The stances taken by Customs regarding these issues, according to this draft, state that the distribution fees and the warranty fees must be added to the transaction value without taking into consideration the advertising costs. The draft is supposed to come into force as of July 1, 2012.
Recently, on June 26, 2012, we submitted a letter to Mr. Doron Arbely, the Director General of the Israel Tax Authority, in which we outlined our professional opinion of this position paper. We believe that this is a proposal that is not in keeping with the Customs Directive and the Goods Evaluation Agreement of the GATT. We therefore believe this issue should be discussed at length.

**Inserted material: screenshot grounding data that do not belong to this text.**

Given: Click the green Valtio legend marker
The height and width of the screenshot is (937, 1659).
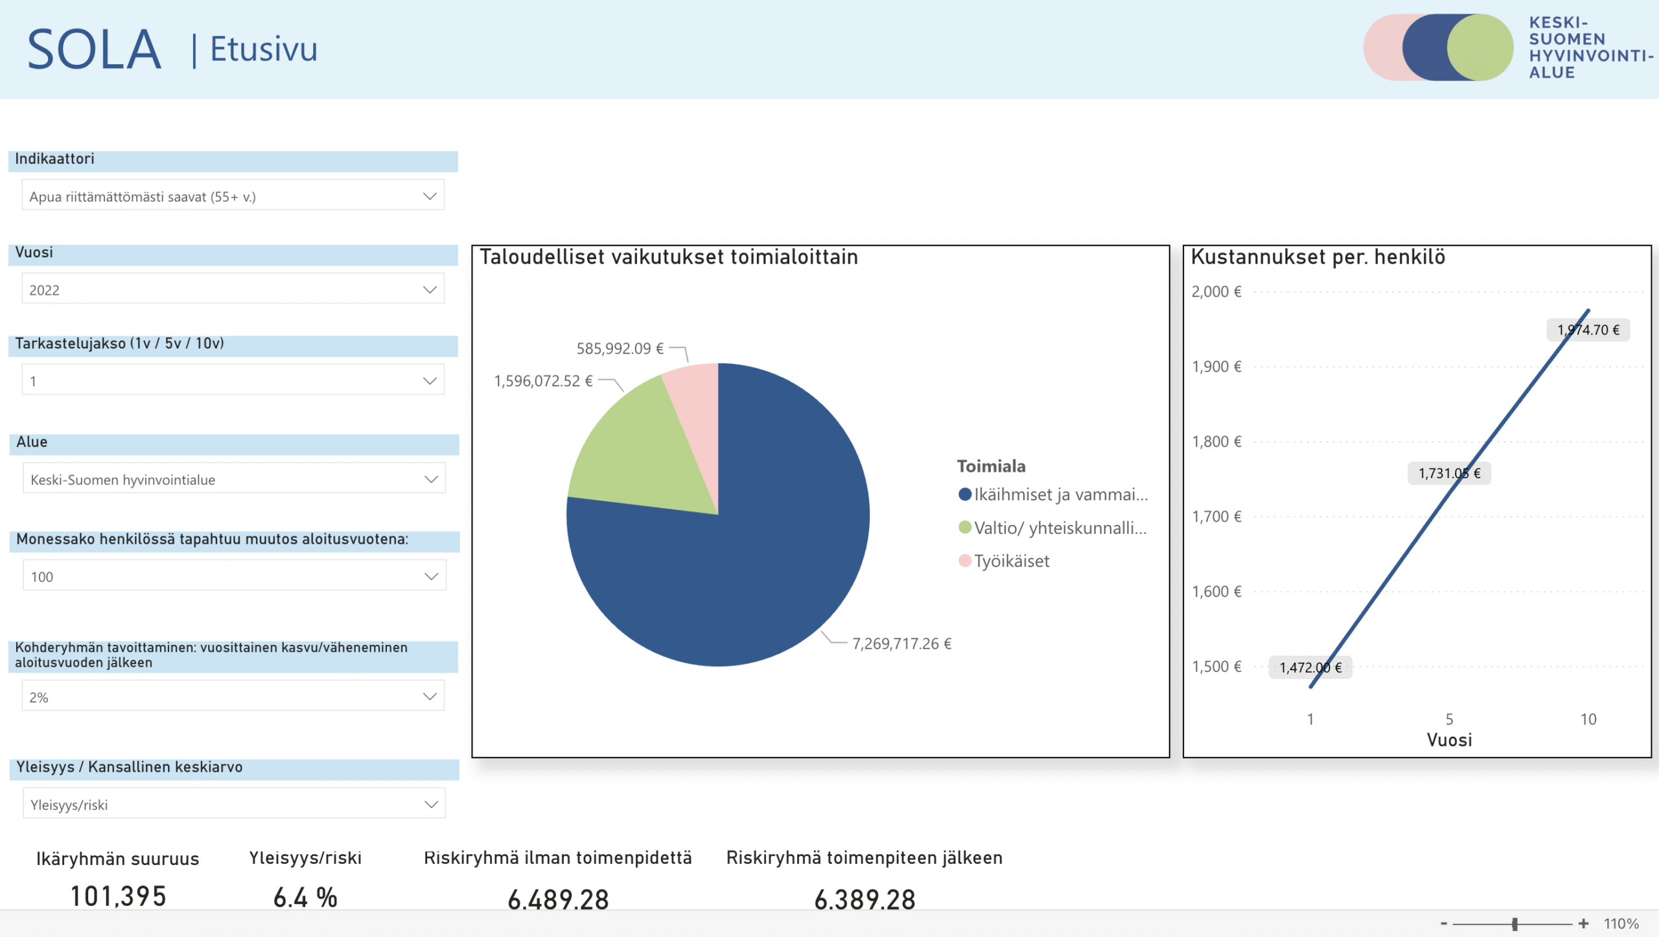Looking at the screenshot, I should point(964,527).
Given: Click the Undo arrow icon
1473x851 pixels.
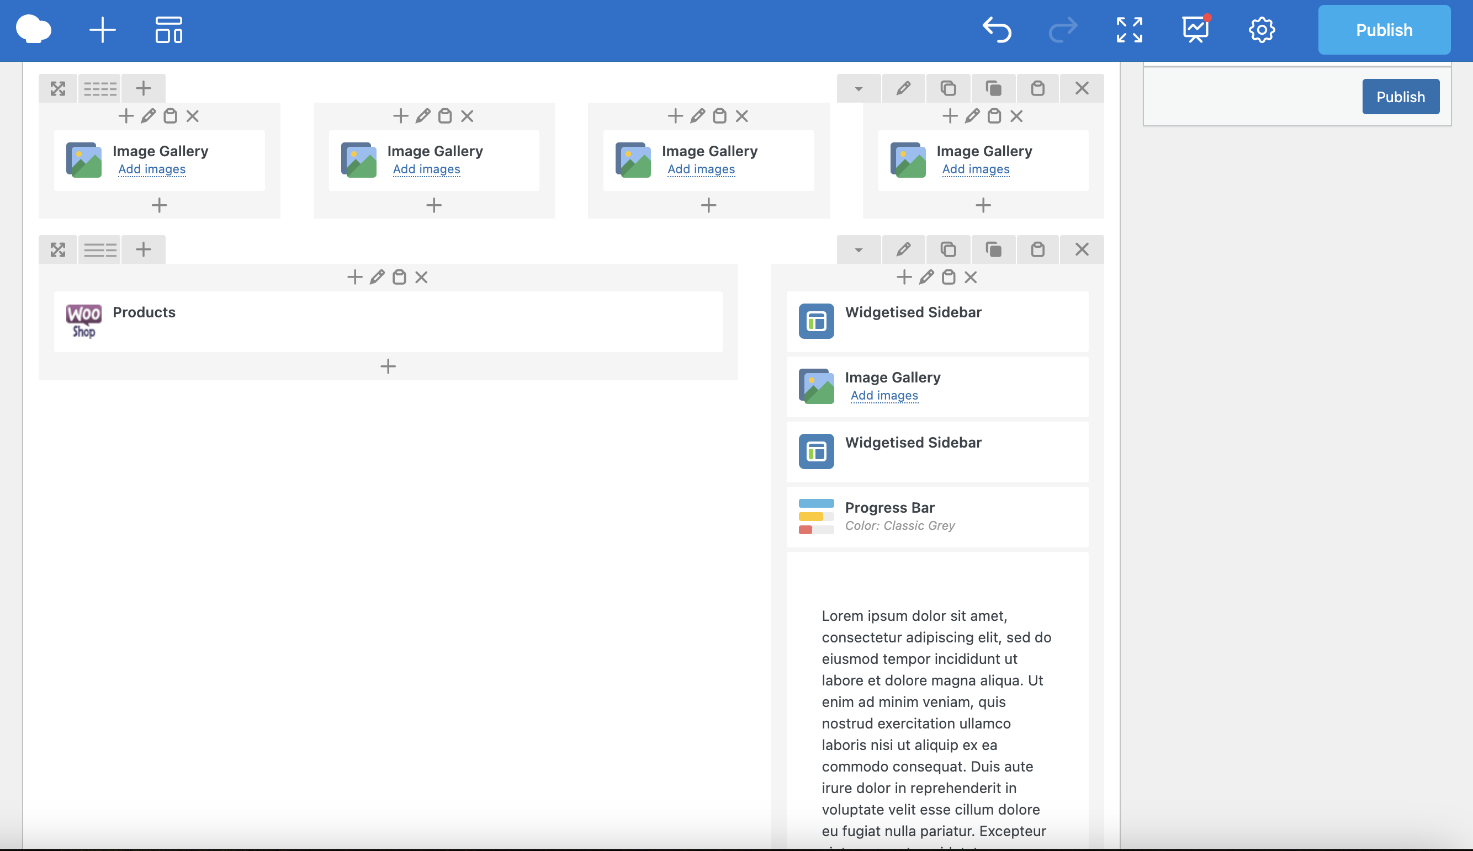Looking at the screenshot, I should [997, 29].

Regarding advertisement expenses, the Customs Authority's draft states that in the event the seller compensates the buyer for advertisement costs paid by the buyer, the buyer will not be able to deduct the advertising costs from the transaction value. It is our opinion that the Customs Directive and the International Agreement allow for the discounts on the value of goods that were received by the buyer to be taken into account, in certain cases (primarily: if this was not a retroactive discount), whereas the Customs Authority's draft determines an a-priori denial of taking the advertising expenses into consideration, without any relation to the question of whether they fulfill the conditions to be recognized as a discount.
Regarding distribution fees, the Customs Authority's draft claims that payments of this kind that were made by the buyer for the rights to distribute the goods in the State of Israel, will be added to the transaction value for Customs purposes, and if these are distribution fees that were paid for a certain time period, the distribution fees will be divided according to the goods that were imported during that time period. On this topic, we believe that the Customs Directive does not allow for the distribution fees to be added to the transaction value. Instead, we believe the Customs Directive determines specific payments that must be added, and distribution fees are not included among these. In addition, we believe that the distribution fees possess a separate value than that of the goods, especially in relation to exclusive distribution rights in Israel. The value of these exclusive rights is completely independent of the right to sell and market the products in Israel.
Regarding warranty rights, the Customs Authority's draft claims that payments made by the buyer for providing warranty services for the imported goods are included in the transaction value, even if these payments were not included in the payment for the goods themselves. On this topic, we would like to argue that this is a general and decisive assertion, which fails to take into account that the warranty is not part of the goods, and that some of it is conducted after the import, and that it is important to verify whether payment of the warranty fee was a condition for importing the goods. Therefore, we believe it is important to examine whether this situation will not result in double taxation, in which the warranty fees will be taxed as well as the goods that will be imported under the warranty terms.
In light of this, we believe that it is befitting for the Tax Authority to conduct an in-depth discussion of this issue, before the draft will come into force.